Yes, they are technically headaches, but they felt more like migraines to the 1,000th degree, all because of a tiny hole. I received a spinal tap as a 19-year-old in Connecticut because I had tested positive for Lyme disease that resulted from a nasty tick bite. Lyme disease is easily treated with medication and it is not a terribly uncommon sickness for those who play sports outside in New England; these annoying deer ticks like to hang out on tree limbs and bushes in that part of the country.
But what was uncommon was that the resulting symptoms (back and neck soreness along with splitting headaches) were consistent with meningitis, and my doctors wanted to rule that out. That meant a spinal tap. This is precisely why Deng also received the spinal tap.
Like Deng, I thankfully tested negative for meningitis, but as you can tell, we weren’t out of the woods.
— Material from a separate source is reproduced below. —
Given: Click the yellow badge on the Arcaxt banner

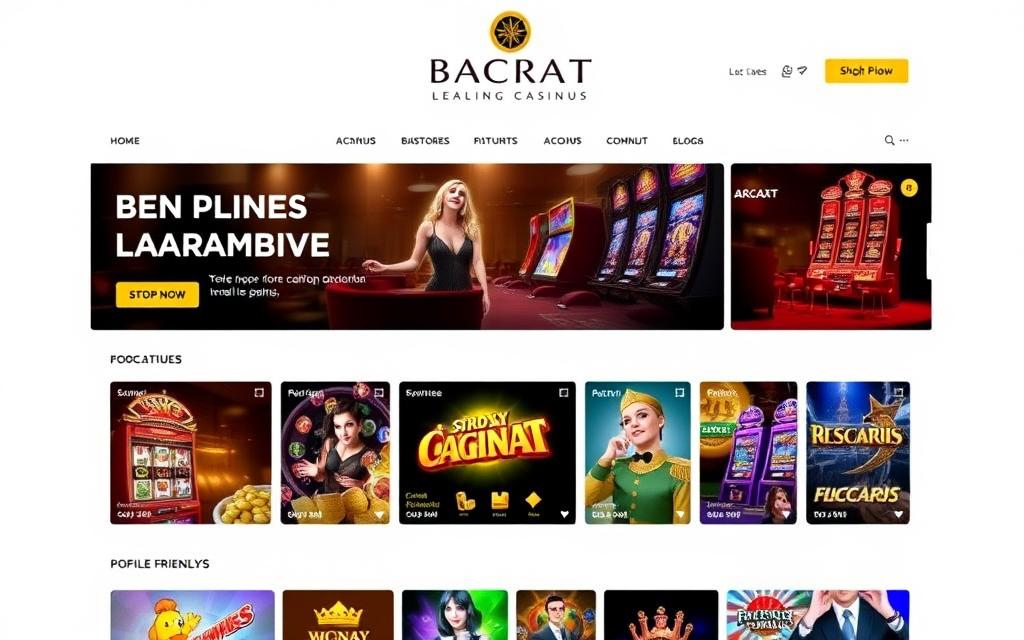Looking at the screenshot, I should [908, 188].
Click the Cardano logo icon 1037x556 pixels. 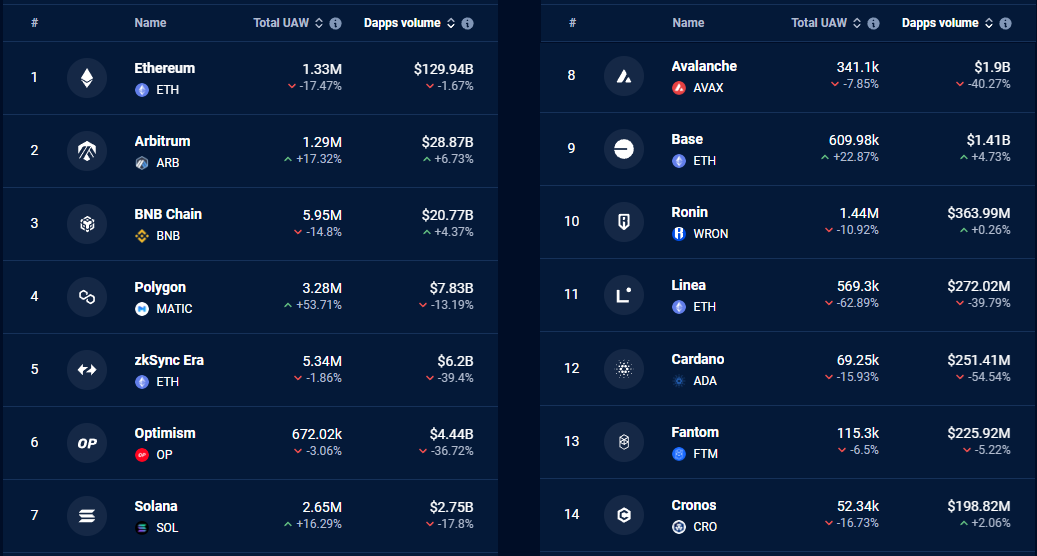[624, 369]
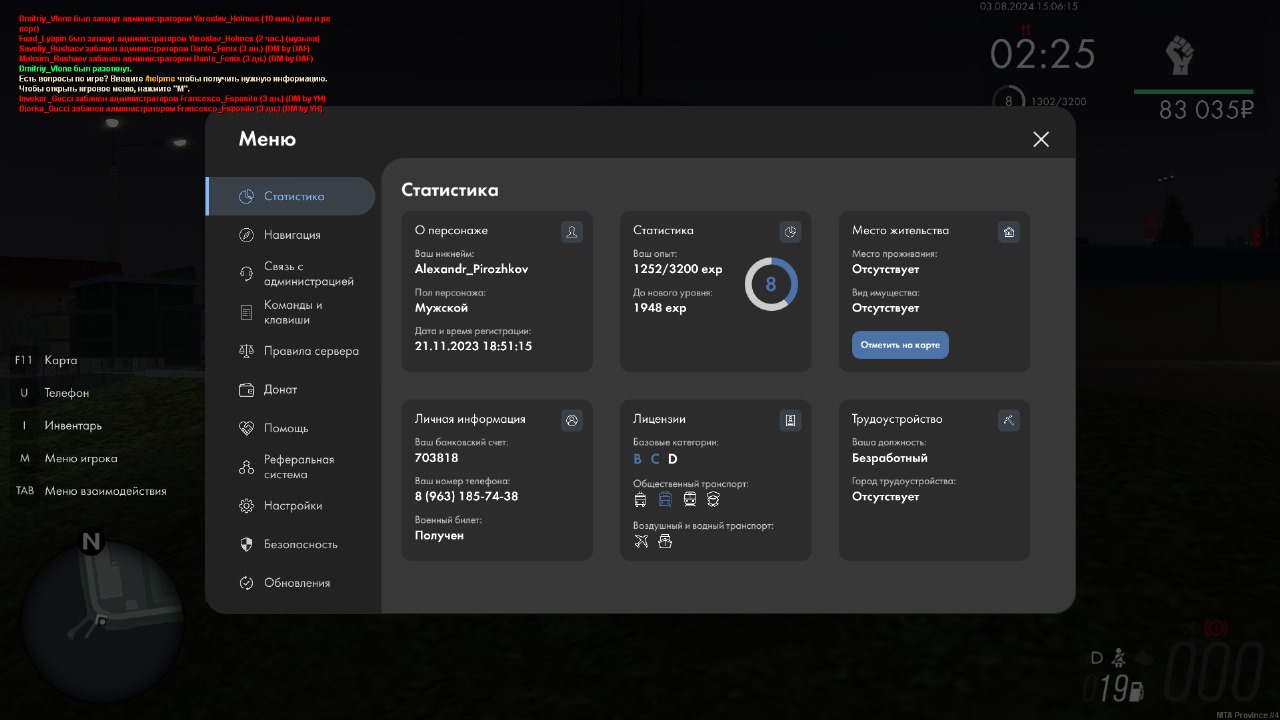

Not with that hole. You can’t sit up for three seconds without feeling like you have to throw up from the pain (and I did many times). You can’t even think about standing up. You can’t function as a normal human being because that pesky thing called gravity. When you go vertical, gravity forces the spinal fluid to rush south toward the spinal tap puncture. Your brain effectively loses its pillow.
I was in the hospital for several days lying exclusively on my back as a result and it’s no surprise that Deng has been in and out of the ER as well. To solve the headaches, I received a “blood patch” which, as a source tells ESPN.com’s Nick Friedell, Deng received as well. A blood patch (warning: graphic again!) is a procedure in which the doctor injects a vial of your own blood into your lower back, acting as a natural Band-Aid to seal the puncture. It sounds awful, but it worked, which was all that mattered.
I instantly felt better after the blood patch, but still needed some time to recover not only from the spinal tap aftermath, but the Lyme disease that got me into that mess in the first place. After a couple of weeks, life returned to normal and I went back to college later that summer good as new. Everything’s been fine ever since.
I have no idea whether Deng will be back for this series, but considering what I went through, I couldn’t imagine getting out on the basketball court, much less in an NBA playoff game. With that said, I am not Deng, nor do I play professional basketball for a living. Each case is its own.
But the spinal tap, the temporarily paralyzing headaches and the gruesome blood patch? That’s something that hits very close to home for me, but not for many confused fans around the league. Fortunately, Deng has returned from the hospital, but the concern shouldn’t be whether Deng plays this series. The concern should be for his well-being.